Jane Bites Back

Feb 09, 2010 17:53

Considering my often-repeated disdain for RPF, writers hitching their career to more famous writers, and especially the horror/Austen mashups, it's a bit embarrassing to admit how much I enjoyed Michael Thomas Ford's Jane Bites Back.

It's crackfic, plain and simple.

Like any good parody it's internally consistent, while being based on a series of ever more ludicrous assumptions: That Jane lost her virginity and life to a secret lover. That she's been garnering rejections for her final book for 250 years. And that she's had writer's block ever since. (The part where she's furious about other people making a living repackaging or bastardizing her work - that part I can easily believe.)

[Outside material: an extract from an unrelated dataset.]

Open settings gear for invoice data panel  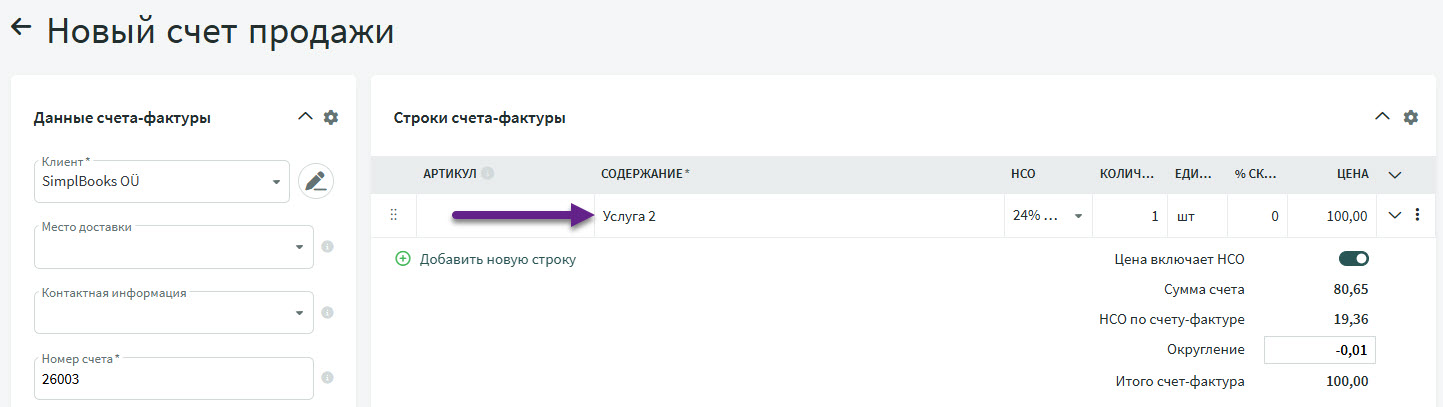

Periodically moving to hide her agelessness, she is currently living in a small town in New York under the name of Jane Fairfax, running a bookstore with the help of a young woman who reminds her of her sister, and avoiding the attentions of a perfectly nice but slightly boring and all-too mortal man.

But then her placid life is shaken in several directions. Professionally, her book is finally accepted and shortlisted for early publication, throwing Jane into a whirl of publicity and jealousy that she never knew when it was her brother submitting the manuscripts on her behalf. Romantically, she is torn between her friend Walter, her stunning editor Kelly, and the return of the man who made her who she is today, a man calling himself Brian George. (For anyone who looked at that name and said "Oh no, it can't be - !" ... Oh yes, it can.)

The novel is set up for a sequel, which will probably be a mistake - this conceit won't bear much weight, much less internal development. But for now, lit lovers are going to equally laugh out loud and roll their eyes over the wreckage heaped on more than one early 19th century British author.